### Data for the task

----

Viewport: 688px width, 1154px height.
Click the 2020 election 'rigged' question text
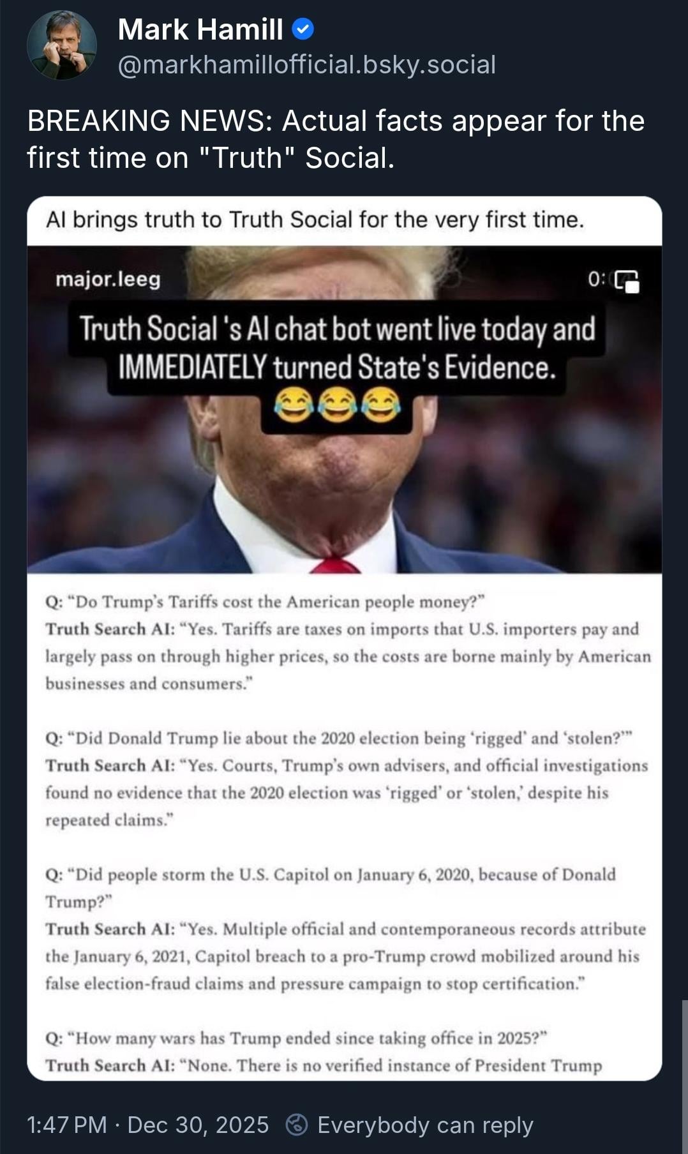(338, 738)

----

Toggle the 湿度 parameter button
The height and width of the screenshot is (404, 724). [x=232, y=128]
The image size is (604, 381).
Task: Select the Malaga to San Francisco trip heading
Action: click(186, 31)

----

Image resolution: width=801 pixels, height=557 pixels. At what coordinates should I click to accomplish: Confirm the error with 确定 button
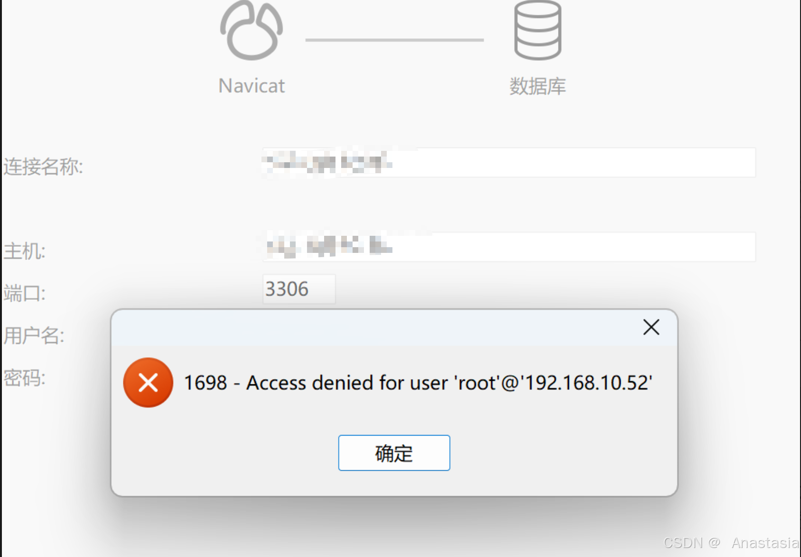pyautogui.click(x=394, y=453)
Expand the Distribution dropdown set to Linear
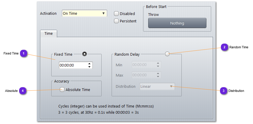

----

### Work instructions
Reproduce the rows from the line containing "Image resolution: width=801" up to and including the line containing "Expand the Distribution", keeping all their text and increasing every coordinate in the answers by 52. Leave the pictures out.

### Expected answer
Image resolution: width=801 pixels, height=557 pixels. At what coordinates should I click to accomplish: Confirm the error with 确定 button
pyautogui.click(x=446, y=505)
Expand the Distribution dropdown set to Linear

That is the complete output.